205310 Sexual risk taking behaviors and sexually transmitted infections among HIV positive adolescents

Wednesday, November 11, 2009

John A. Nelson, CPNP, PhD , Harlem Health Promotion Center, Columbia University, New York, NY
Christel Hyden, MS, CHES , Harlem Health Promotion Center, Columbia University, New York, NY
Alwyn T. Cohall, MD , Harlem Health Promotion Center, Columbia University, New York, NY
Natalie Neu, MD , Harlem Health Promotion Center, Columbia University, New York, NY
BACKGROUND

Among people living with HIV/AIDS (PLWHA), sexually transmitted infections ( STIs) represent significant risk as decreased immune function can increase severity of STIs and facilitate acquisition of new STIs. HIV/STI comorbidity also increases likelihood of transmitting HIV. In NYC, 13-24 year olds have the highest STI rate of any PLWHA, yet evidence from the CDC's “Ask, Screen, Intervene” (ASI) curriculum of risk assessment, STI/pregnancy screening, and harm reduction demonstrates that clinicians don't screen for STIs among PLWHA.

METHODOLOGY

Project S.T.A.Y. (Services To Assist Youth) provides comprehensive services to adolescent PLWHA in NYC and routinely Asks, Screens and Intervenes. Through a retrospective chart review the proposed study will describe patients' self-reported sexual behavior, including number of partners, condom use, and HIV status disclosure. Screening results for gonorrhea/Chlamydia, syphilis, trichomoniasis, herpes, HPV, and cervical/anal pap and biopsies will be reported.

RESULTS

A preliminary analysis found 82% of S.T.A.Y. clientele were sexually active and among those, 40% were diagnosed with at least one new STI. Additionally, the majority of new STIs were asymptomatic, diagnosed through aggressive screening, underscoring the importance ASI in this high-risk group.

DISCUSSION

This presentation will describe sexual risk behaviors and STI rates of adolescent PLWHA, identify whether STIs are primarily discovered through routine screening or symptomatic diagnosis, and evaluate what variables predict condom use, HIV status disclosure, and STIs. Preliminary findings support the efficacy of the ASI approach to providing needed services to HIV positive adolescents, however additional attention is needed to reduce risk-taking behaviors in this population.

Learning Objectives:
To describe sexual risk taking behaviors of 55 HIV infected adolescents and young adults, analyze STI infection and reinfection rates over the course of a year, identify whether STIs are primarily discovered through routine screening or symptomatic diagnosis, and evaluate whether behavioral variables such as the number of sexual partners or gender of sexual partners is predictive of decreased likelihood of condom use and HIV status disclosure, and increased STI incidence.

Presenting author's disclosure statement:

Qualified on the content I am responsible for because: John A. Nelson, CPNP, PhD is the Project S.T.A.Y. nurse practitioner.
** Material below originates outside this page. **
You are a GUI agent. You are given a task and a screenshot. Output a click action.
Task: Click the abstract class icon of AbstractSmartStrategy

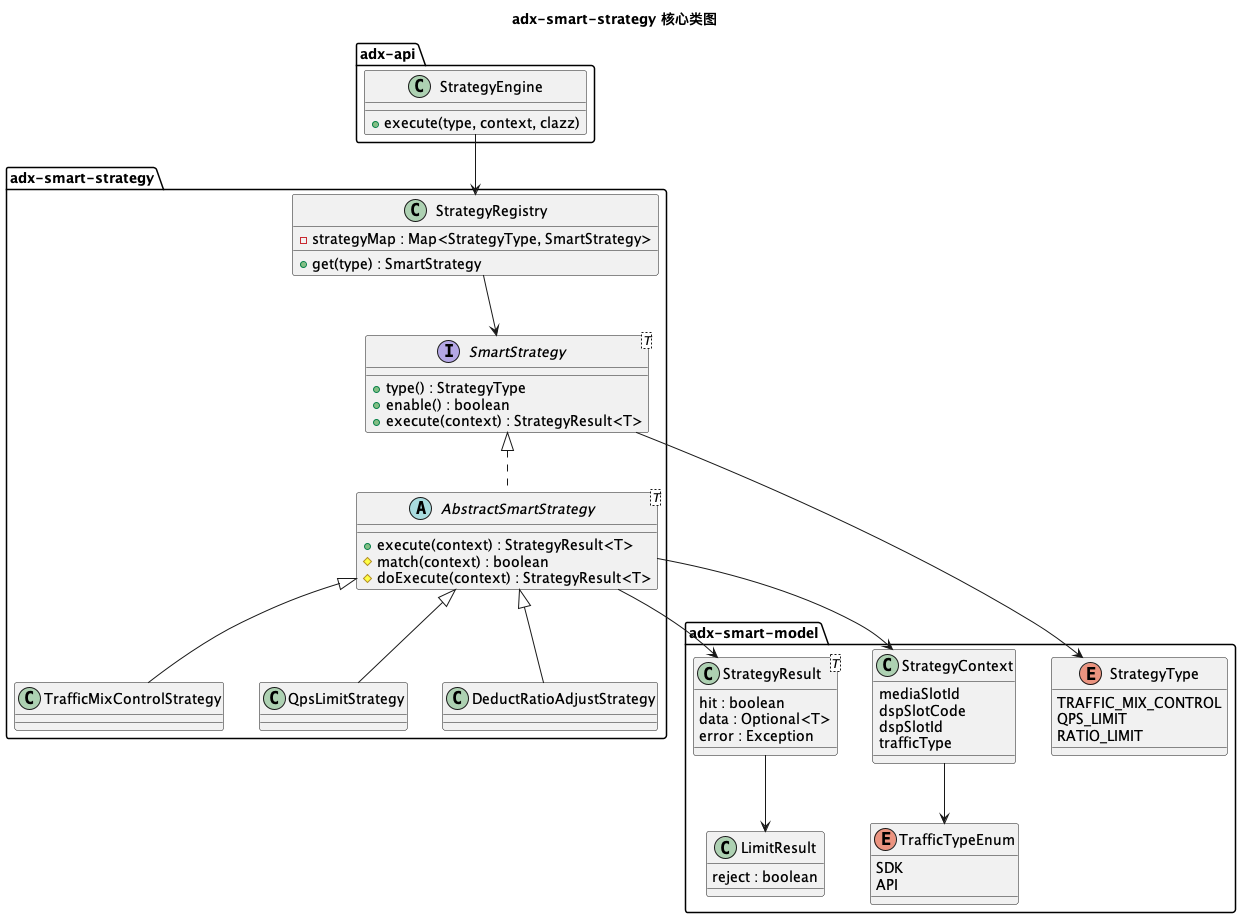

John began providing care to HIV+ adolescents in 1989 after completing his MSN at Yale University. John has since provided care to HIV+ and HIV at-risk adolescents and young adults in Brooklyn, Manhattan, Queens, Bronx, and in rural Sullivan County, NY. John completed his Ph.D. in Nursing at NYU in May 2006, and joined the team at Project S.T.A.Y. in September 2006. John has published journal articles on issues including LGBT adolescents, HIV and adolescents, and cervical dysplasia in adolescent women. John¡¯s role with Project S.T.A.Y. includes clinical care to HIV+ and HIV at-risk adolescents and young adults, community-based outreach, research, and program growth and development
Any relevant financial relationships? No

I agree to comply with the American Public Health Association Conflict of Interest and Commercial Support Guidelines, and to disclose to the participants any off-label or experimental uses of a commercial product or service discussed in my presentation.